(Data extracted from a collection)
↓

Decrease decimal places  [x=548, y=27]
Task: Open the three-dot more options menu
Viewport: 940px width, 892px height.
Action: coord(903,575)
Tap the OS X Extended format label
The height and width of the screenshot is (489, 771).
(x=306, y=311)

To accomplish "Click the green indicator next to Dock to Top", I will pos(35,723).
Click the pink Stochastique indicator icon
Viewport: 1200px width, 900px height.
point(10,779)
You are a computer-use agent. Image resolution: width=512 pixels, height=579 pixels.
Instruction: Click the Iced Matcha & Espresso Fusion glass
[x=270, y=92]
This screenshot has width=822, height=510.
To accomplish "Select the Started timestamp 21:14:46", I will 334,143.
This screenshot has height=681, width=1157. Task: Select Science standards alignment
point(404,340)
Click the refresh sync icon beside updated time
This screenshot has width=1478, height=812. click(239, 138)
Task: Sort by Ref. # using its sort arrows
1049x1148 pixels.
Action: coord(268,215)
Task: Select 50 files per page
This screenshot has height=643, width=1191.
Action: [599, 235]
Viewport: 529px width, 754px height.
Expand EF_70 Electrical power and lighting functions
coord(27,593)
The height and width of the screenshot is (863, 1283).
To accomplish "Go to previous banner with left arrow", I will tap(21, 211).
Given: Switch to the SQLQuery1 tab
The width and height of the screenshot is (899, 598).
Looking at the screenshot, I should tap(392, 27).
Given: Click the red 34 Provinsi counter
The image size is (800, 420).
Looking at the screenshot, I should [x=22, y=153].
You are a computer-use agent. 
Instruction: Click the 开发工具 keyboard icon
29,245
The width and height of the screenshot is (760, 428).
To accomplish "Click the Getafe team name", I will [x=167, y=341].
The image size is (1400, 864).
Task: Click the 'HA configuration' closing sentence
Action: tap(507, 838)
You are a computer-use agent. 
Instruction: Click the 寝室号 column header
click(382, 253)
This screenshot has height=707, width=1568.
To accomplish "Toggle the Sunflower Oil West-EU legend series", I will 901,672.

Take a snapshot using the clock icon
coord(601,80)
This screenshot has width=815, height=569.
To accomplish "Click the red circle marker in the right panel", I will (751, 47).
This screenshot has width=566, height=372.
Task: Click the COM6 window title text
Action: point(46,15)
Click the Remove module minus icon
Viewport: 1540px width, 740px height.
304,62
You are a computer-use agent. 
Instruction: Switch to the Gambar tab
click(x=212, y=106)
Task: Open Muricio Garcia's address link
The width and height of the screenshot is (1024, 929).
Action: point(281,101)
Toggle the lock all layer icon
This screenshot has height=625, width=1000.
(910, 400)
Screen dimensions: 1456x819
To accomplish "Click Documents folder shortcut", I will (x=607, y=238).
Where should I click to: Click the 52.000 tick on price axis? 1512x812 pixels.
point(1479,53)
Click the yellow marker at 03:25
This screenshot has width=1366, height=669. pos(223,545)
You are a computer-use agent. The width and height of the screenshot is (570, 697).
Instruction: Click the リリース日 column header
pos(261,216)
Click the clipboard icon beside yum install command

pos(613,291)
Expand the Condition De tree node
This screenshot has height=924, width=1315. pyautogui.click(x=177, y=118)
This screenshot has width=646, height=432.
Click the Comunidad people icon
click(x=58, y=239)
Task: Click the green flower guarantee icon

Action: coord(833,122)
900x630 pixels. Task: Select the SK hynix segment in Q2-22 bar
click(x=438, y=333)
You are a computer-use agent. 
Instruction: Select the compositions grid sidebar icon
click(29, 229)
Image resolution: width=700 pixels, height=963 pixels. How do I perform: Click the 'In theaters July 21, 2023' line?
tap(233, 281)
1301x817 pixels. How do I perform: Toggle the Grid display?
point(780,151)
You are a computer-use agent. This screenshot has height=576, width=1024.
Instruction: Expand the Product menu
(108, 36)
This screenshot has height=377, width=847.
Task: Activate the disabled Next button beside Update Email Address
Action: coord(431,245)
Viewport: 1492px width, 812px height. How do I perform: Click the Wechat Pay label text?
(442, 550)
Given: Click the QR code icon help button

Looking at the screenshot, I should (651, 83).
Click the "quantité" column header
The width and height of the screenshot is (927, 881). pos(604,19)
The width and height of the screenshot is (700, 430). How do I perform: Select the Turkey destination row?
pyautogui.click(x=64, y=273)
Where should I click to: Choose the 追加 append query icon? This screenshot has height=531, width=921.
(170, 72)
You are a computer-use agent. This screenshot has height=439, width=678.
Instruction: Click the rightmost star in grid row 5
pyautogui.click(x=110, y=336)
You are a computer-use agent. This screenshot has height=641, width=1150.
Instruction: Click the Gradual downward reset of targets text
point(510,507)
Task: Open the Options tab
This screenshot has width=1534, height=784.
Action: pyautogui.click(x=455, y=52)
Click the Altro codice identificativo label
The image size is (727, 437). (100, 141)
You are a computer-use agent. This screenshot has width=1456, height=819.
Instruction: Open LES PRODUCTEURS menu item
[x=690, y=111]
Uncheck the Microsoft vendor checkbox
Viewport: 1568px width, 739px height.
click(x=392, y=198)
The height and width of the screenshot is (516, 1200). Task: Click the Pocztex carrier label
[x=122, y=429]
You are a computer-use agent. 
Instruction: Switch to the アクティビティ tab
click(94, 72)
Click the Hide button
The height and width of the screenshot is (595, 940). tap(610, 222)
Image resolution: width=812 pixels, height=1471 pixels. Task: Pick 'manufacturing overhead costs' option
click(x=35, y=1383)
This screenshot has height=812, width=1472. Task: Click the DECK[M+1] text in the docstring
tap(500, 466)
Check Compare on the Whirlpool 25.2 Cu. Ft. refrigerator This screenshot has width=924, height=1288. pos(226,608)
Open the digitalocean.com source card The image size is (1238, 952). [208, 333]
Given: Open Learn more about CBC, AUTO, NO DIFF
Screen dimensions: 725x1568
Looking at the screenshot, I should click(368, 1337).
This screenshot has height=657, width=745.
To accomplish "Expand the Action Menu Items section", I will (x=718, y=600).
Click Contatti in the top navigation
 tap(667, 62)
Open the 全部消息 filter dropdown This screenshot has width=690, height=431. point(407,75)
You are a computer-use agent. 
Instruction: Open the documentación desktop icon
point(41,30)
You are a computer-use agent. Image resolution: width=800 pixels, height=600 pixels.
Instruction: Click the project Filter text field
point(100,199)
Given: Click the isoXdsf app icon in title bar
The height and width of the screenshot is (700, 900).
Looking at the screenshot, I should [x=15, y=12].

↑

→ Exercise:
Please return the lines above that run from the line containing "has height=439, width=678." to the line containing "Open the 全部消息", inclusive, exactly and with no other lines.

→ Answer below:
You are a computer-use agent. This screenshot has height=439, width=678.
Instruction: Click the rightmost star in grid row 5
pyautogui.click(x=110, y=336)
You are a computer-use agent. This screenshot has height=641, width=1150.
Instruction: Click the Gradual downward reset of targets text
point(510,507)
Task: Open the Options tab
This screenshot has width=1534, height=784.
Action: pyautogui.click(x=455, y=52)
Click the Altro codice identificativo label
The image size is (727, 437). (100, 141)
You are a computer-use agent. This screenshot has width=1456, height=819.
Instruction: Open LES PRODUCTEURS menu item
[x=690, y=111]
Uncheck the Microsoft vendor checkbox
Viewport: 1568px width, 739px height.
click(x=392, y=198)
The height and width of the screenshot is (516, 1200). Task: Click the Pocztex carrier label
[x=122, y=429]
You are a computer-use agent. 
Instruction: Switch to the アクティビティ tab
click(94, 72)
Click the Hide button
The height and width of the screenshot is (595, 940). tap(610, 222)
Image resolution: width=812 pixels, height=1471 pixels. Task: Pick 'manufacturing overhead costs' option
click(x=35, y=1383)
This screenshot has height=812, width=1472. Task: Click the DECK[M+1] text in the docstring
tap(500, 466)
Check Compare on the Whirlpool 25.2 Cu. Ft. refrigerator This screenshot has width=924, height=1288. pos(226,608)
Open the digitalocean.com source card The image size is (1238, 952). [208, 333]
Given: Open Learn more about CBC, AUTO, NO DIFF
Screen dimensions: 725x1568
Looking at the screenshot, I should click(368, 1337).
This screenshot has height=657, width=745.
To accomplish "Expand the Action Menu Items section", I will (x=718, y=600).
Click Contatti in the top navigation
 tap(667, 62)
Open the 全部消息 filter dropdown This screenshot has width=690, height=431. point(407,75)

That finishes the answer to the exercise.